* Exercise description
Go through the records that follow and tally the lines with "agent" in them; answer with the number alone.

*** Opening of Study material ***

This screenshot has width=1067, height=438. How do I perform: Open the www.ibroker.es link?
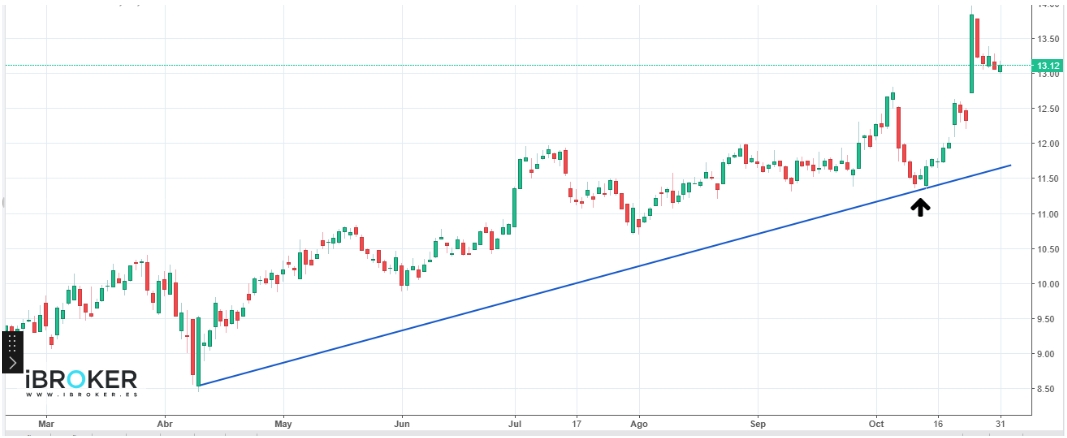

*** Close of Study material ***
*** Opening of Study material ***

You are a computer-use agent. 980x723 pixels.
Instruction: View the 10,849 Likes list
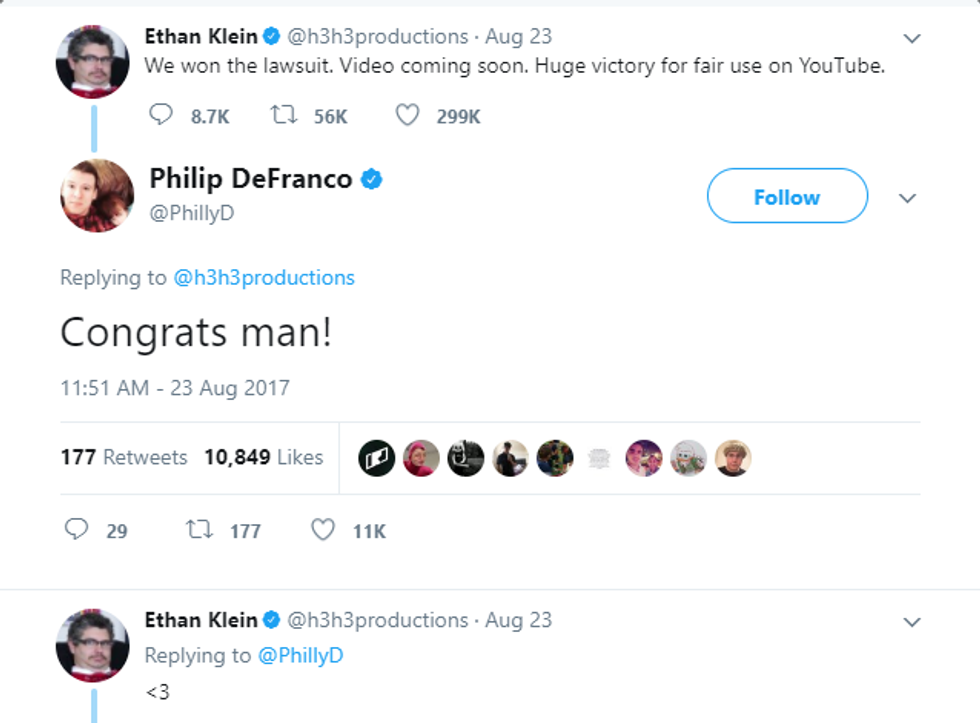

*** Close of Study material ***
*** Opening of Study material ***

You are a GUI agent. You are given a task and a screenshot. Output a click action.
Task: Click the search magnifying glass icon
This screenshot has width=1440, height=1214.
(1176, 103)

*** Close of Study material ***

* Task answer
2